Measuring bioavailable copper using anodic stripping voltammetry

Since speciation can affect bioavailability and toxicity of copper in aquatic systems, accurate predictions of effects of bioavailable forms require detection and/or measurement of these forms. To develop an approach for measurement of bioavailable copper, a copper sulfate solution (CuSO4·3Cu(OH)2·H2O) was used in 10‐d aqueous and sediment toxicity tests with Hyalella azteca Saussure. These tests encompassed ranges of pH (6.5 to 8.1), alkalinity (10 to 70 mg/L as CaCO3), hardness (10 to 70 mg/L as CaCO3), and conductivity (30 to 300 μmho/cm). Changes in copper speciation were measured using atomic absorption spectroscopy (AA) for dissolved copper and differential pulse anodic stripping voltammetry (DPASV) for labile copper, and concentrations were evaluated relative to amphipod survival.

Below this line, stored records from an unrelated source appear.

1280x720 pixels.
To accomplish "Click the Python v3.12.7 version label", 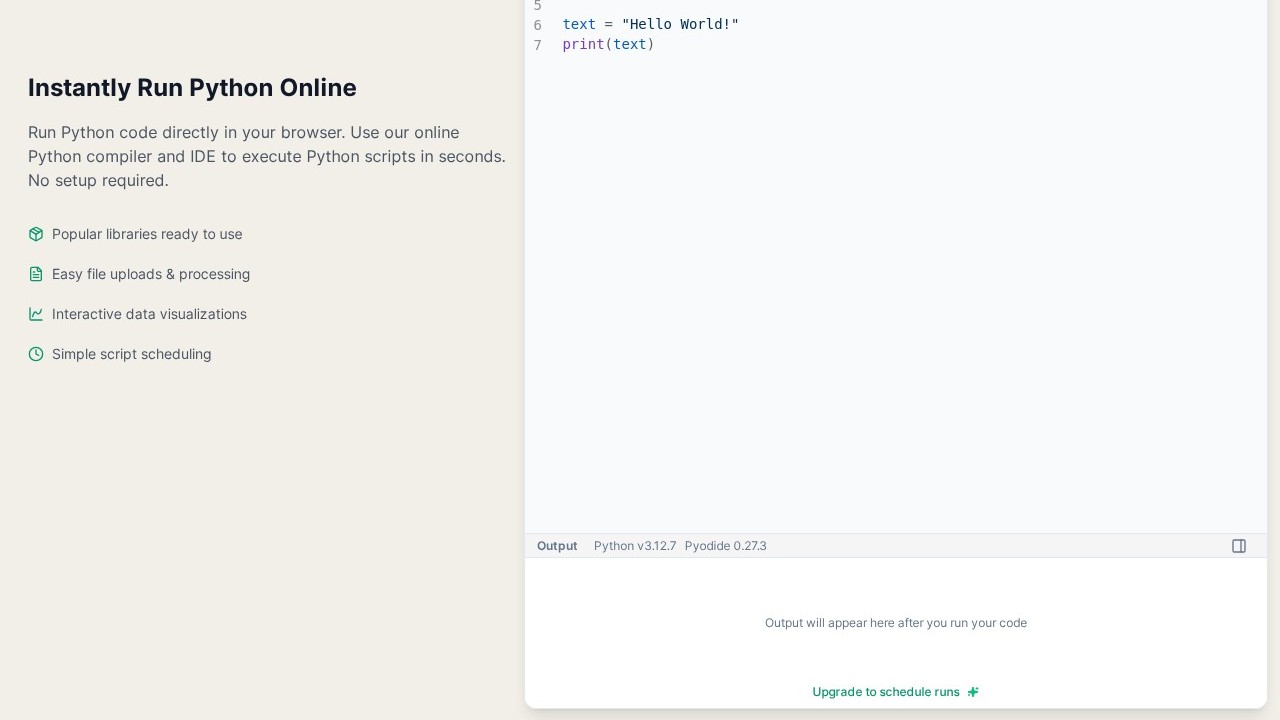I will (635, 546).
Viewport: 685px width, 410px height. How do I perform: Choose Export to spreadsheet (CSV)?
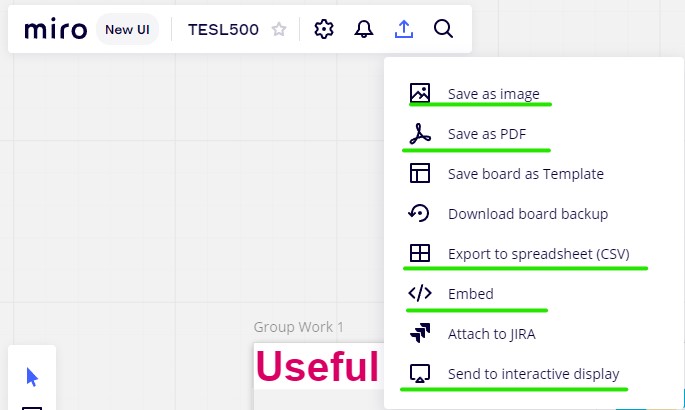[x=538, y=254]
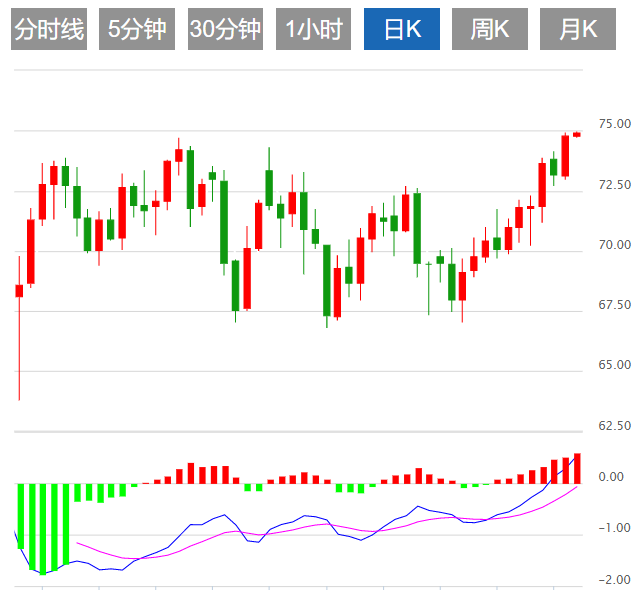The height and width of the screenshot is (590, 642).
Task: Switch to the 分时线 tab
Action: [49, 30]
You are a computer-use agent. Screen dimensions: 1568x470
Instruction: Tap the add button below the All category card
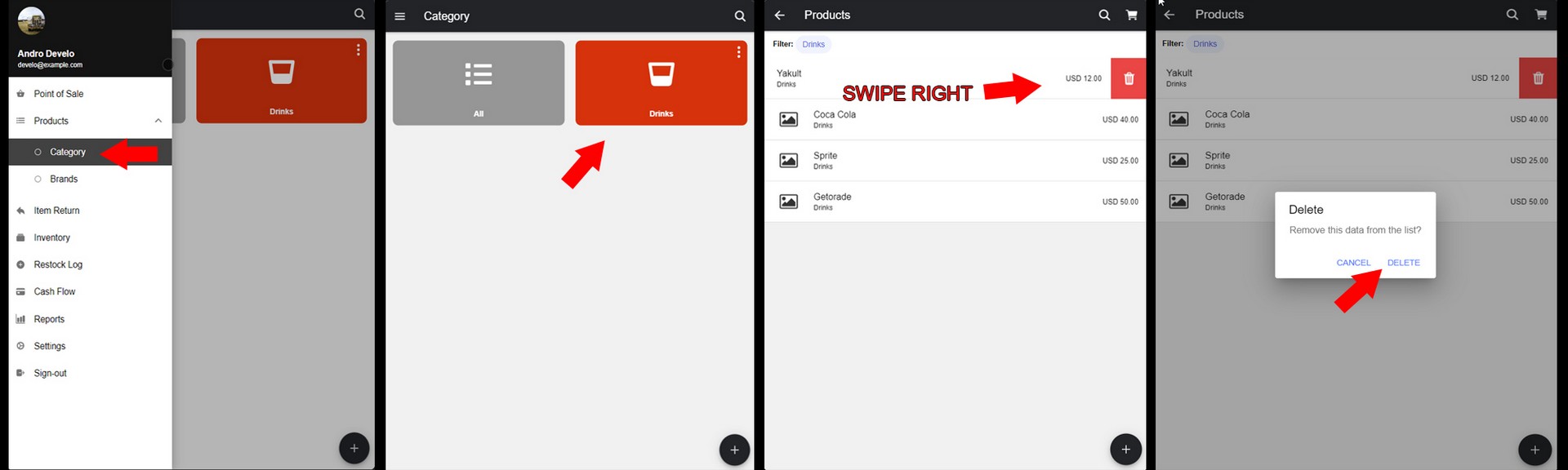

Ten‐day LC50s based on AA‐measured aqueous copper concentrations ranged from 42 to 142 μg Cu/L, and LC50s based on DPASV‐measured copper concentrations ranged from 17.4 to 24.8 μg Cu/L. In 10‐d tests using copper‐amended sediments with diverse characteristics and AA‐measured copper concentrations spanning an order of magnitude, total copper concentrations were not predictive of sediment toxicity, but H. azteca survival was explained by DPASV measurements that varied by ≤4%. In order to make defensible estimates of the potential risk of metals in sediments or water, it is essential to identify the fraction of total metal that is bioavailable. In these experiments, DPASV was useful for measuring bioavailable copper in aqueous and sediment tests with H. azteca.